SOS liberté d’expression en péril sur le vieux continent - Par Rafaël Amselem et Raul Magni Berton
En Europe, la montée des lois qui pénalisent les crimes d'expression comme la désinformation, les discours de haine, l’offense ou le blasphème restreignent toujours plus la liberté d'expression. Analyse de Rafaël Amselem et Raul Magni Berton pour Atlantico.
Raul Magni-Berton : Les raisons pour lesquelles Donald Trump fait ces remarques sur l’Europe et la liberté d’expression sont un peu déplacées. Il évoque les partis extrémistes et les cordons sanitaires utilisés en Europe. Mais il n'est pas illégal de soutenir ces partis ou de se présenter avec des opinions extrémistes. Donc, il n’y a pas véritablement un problème de liberté d'expression, mais plutôt un problème de culture démocratique.

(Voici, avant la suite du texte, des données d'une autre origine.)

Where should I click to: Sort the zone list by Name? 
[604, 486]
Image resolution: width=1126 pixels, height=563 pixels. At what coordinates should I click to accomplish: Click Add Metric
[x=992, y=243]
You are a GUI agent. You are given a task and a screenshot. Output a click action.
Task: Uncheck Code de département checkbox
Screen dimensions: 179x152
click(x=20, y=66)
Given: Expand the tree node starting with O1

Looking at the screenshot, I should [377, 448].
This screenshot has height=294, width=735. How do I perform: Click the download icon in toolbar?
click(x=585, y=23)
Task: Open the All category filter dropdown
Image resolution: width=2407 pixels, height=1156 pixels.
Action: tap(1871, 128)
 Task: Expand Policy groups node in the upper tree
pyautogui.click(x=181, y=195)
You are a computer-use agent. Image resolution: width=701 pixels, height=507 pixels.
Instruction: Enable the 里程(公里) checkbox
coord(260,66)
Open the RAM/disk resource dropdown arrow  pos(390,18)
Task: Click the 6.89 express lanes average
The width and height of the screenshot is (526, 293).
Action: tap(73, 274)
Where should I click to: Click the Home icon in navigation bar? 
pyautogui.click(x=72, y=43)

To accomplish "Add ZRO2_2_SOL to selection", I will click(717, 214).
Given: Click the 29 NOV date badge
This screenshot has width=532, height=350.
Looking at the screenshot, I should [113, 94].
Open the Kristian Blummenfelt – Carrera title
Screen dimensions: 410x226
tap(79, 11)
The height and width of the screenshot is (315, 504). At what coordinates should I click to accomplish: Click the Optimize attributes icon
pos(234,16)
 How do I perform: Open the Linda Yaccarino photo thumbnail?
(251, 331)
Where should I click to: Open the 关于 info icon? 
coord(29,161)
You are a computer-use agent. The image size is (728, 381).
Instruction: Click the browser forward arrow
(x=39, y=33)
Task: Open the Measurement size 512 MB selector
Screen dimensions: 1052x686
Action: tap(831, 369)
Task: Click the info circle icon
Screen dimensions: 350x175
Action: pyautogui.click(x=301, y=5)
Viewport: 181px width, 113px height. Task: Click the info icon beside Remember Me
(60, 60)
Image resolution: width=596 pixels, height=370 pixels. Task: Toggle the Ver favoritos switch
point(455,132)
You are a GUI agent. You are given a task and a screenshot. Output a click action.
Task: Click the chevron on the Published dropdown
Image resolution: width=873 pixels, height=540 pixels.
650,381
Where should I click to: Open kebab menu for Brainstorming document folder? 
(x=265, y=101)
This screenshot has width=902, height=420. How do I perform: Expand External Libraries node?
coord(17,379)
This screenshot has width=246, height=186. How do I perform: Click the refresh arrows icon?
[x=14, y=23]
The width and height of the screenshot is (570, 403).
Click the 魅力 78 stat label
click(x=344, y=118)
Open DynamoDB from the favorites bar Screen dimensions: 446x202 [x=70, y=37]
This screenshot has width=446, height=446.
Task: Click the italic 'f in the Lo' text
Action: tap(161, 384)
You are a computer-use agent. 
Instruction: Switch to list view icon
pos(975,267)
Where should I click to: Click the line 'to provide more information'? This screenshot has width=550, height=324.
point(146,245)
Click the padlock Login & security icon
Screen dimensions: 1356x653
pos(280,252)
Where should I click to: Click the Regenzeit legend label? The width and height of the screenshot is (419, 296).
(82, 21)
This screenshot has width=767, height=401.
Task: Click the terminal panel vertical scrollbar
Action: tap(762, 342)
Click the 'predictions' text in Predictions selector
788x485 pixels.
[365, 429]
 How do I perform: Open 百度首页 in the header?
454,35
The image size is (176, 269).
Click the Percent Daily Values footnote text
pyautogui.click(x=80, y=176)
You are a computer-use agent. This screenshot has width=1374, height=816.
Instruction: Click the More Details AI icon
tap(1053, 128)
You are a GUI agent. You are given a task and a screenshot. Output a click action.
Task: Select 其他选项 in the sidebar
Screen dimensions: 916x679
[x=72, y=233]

En revanche, les mots de Trump frappent juste sur un autre point. Aux États-Unis, la liberté d'expression est considérée comme sacrée dans la Constitution. Elle est protégée de manière très forte. Par exemple, lorsque les attentats du 11 septembre 2001 ont eu lieu, dans les années qui ont suivi, il a été extrêmement difficile aux États-Unis d’introduire le délit d’incitation au terrorisme. D’ailleurs, ce délit n’existe pas. Il peut y avoir une sanction si l’incitation mène directement à un acte terroriste, mais une opinion, même très favorable aux attentats de 2001, ne peut pas être interdite.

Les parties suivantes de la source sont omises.